Rows showing where targets appear:
↓↓↓
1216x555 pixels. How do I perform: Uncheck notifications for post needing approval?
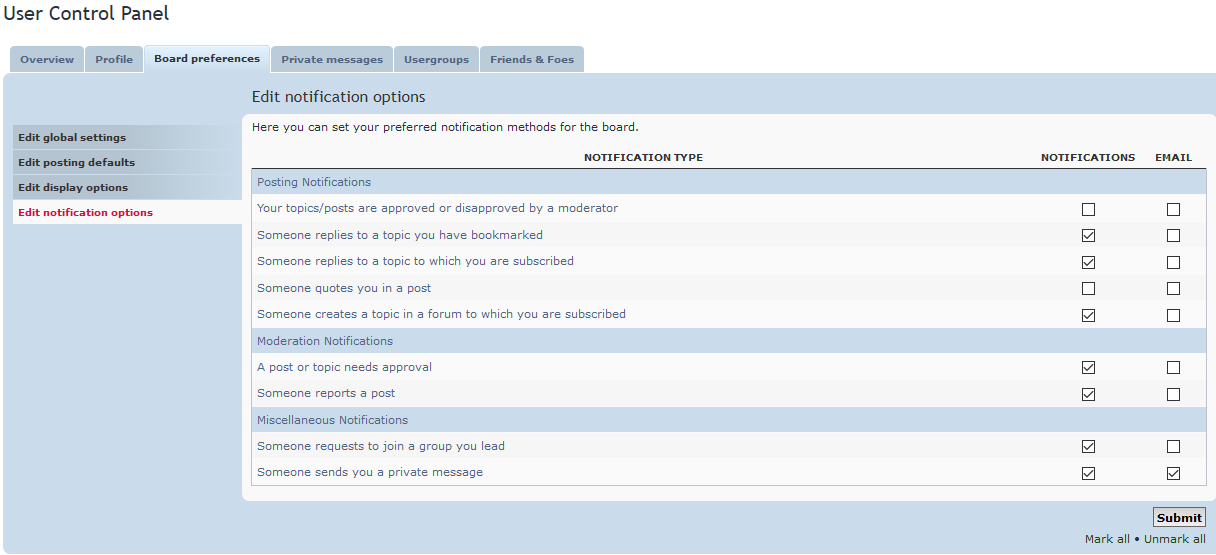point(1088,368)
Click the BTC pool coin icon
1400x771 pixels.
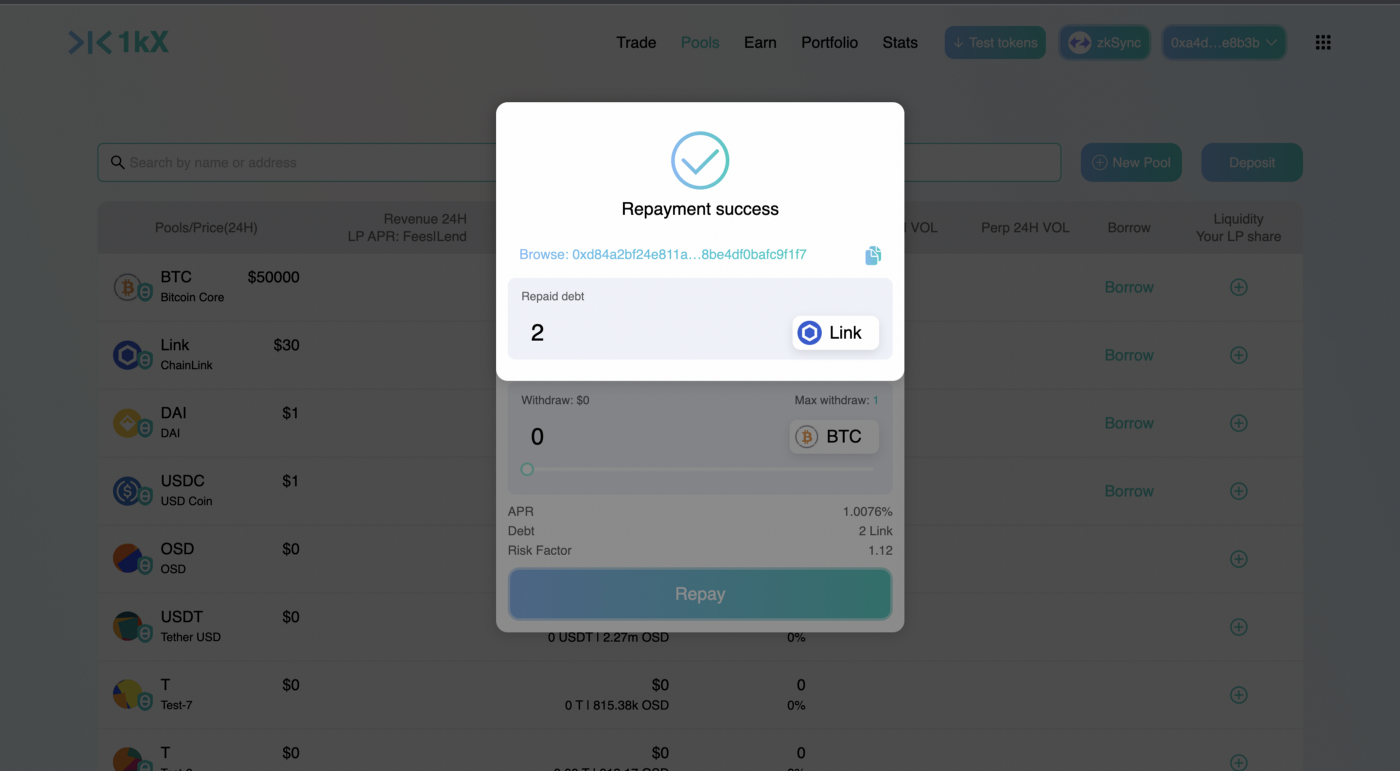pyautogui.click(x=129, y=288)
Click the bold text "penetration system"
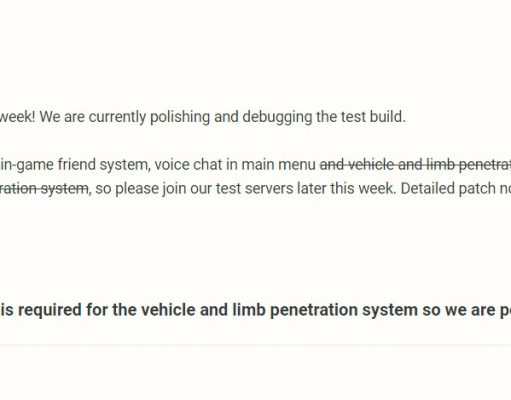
↑↑↑
_Task brief:_ Repeat every line of the material above word for word, leaving out the pictures.

_Final result:_
1216x555 pixels. How do I perform: Uncheck notifications for post needing approval?
point(1088,368)
Click the BTC pool coin icon
1400x771 pixels.
pyautogui.click(x=129, y=288)
Click the bold text "penetration system"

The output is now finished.